Teknoloji dünyasında şirketler, yapay zekayı sistemlerine entegre etme konusunda adeta yarış içinde. Ancak bu dönüşüm, kullanıcı sözleşmelerinde yapılan küçük ama etkili değişikliklerin kamuoyunda ciddi endişelere neden olmasına da yol açıyor.

WeTransfer, geçtiğimiz günlerde Hizmet Şartlarına “makine öğrenimi” ifadesini ekleyerek dikkatleri üzerine çekti. Bu değişiklik, kullanıcıların yükledikleri dosyaların yapay zeka modellerinin eğitimi için kullanılabileceği şeklinde yorumlandı ve büyük tepkiyle karşılandı. Şirket, yaşanan yoğun baskının ardından bu ifadeyi şartlardan kaldırmak zorunda kaldı.

Tepki çeken ifade ne diyordu?

Kullanıcıların öfkesine neden olan ifadede, dosyaların “makine öğrenimi modellerini geliştirmek de dahil olmak üzere yeni teknolojileri geliştirme ve ticarileştirme” amacıyla kullanılabileceği belirtiliyordu. Şirket, bu ifadenin sadece yasa dışı içeriklerin tespiti ve denetimi için yapay zekâ kullanımını değerlendirmek adına eklendiğini savundu.

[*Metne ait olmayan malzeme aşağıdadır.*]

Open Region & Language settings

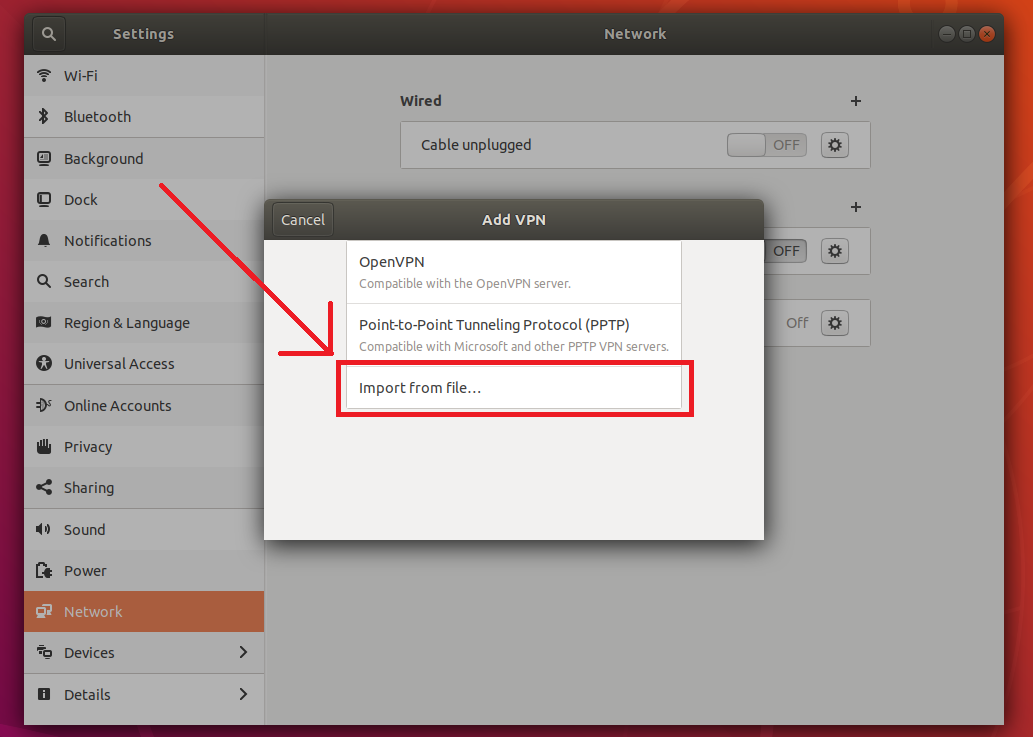126,323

Ancak kullanıcılar bu gerekçeyi yeterli bulmadı. Bir sosyal medya kullanıcısı, “Hassas içerikleri güvenli şekilde paylaşmak için bu platformu kullanıyoruz. Bu değişiklik, açık bir gizlilik ihlalidir” sözleriyle durumu özetledi. Özellikle, “İçeriğiniz bizim tarafımızdan herhangi bir şekilde kullanılırsa tazminat hakkınız olmayacak” ifadesi de özel bir öfkeye neden oldu.

Şirket geri adım attı

Gelen tepkiler üzerine WeTransfer, açıklama yaparak “Henüz böyle bir sistem aktif değil. Sadece olasılık olarak değerlendiriliyordu” dedi ve kafa karışıklığını önlemek adına tartışmalı ifadeyi kaldırdıklarını duyurdu. Şirket şu sözleri de ekledi: “Yaratıcı topluluk için yapay zekanın hassas bir konu olduğunun farkındayız. Bu konuda gereksiz karışıklık yarattığımız için üzgünüz.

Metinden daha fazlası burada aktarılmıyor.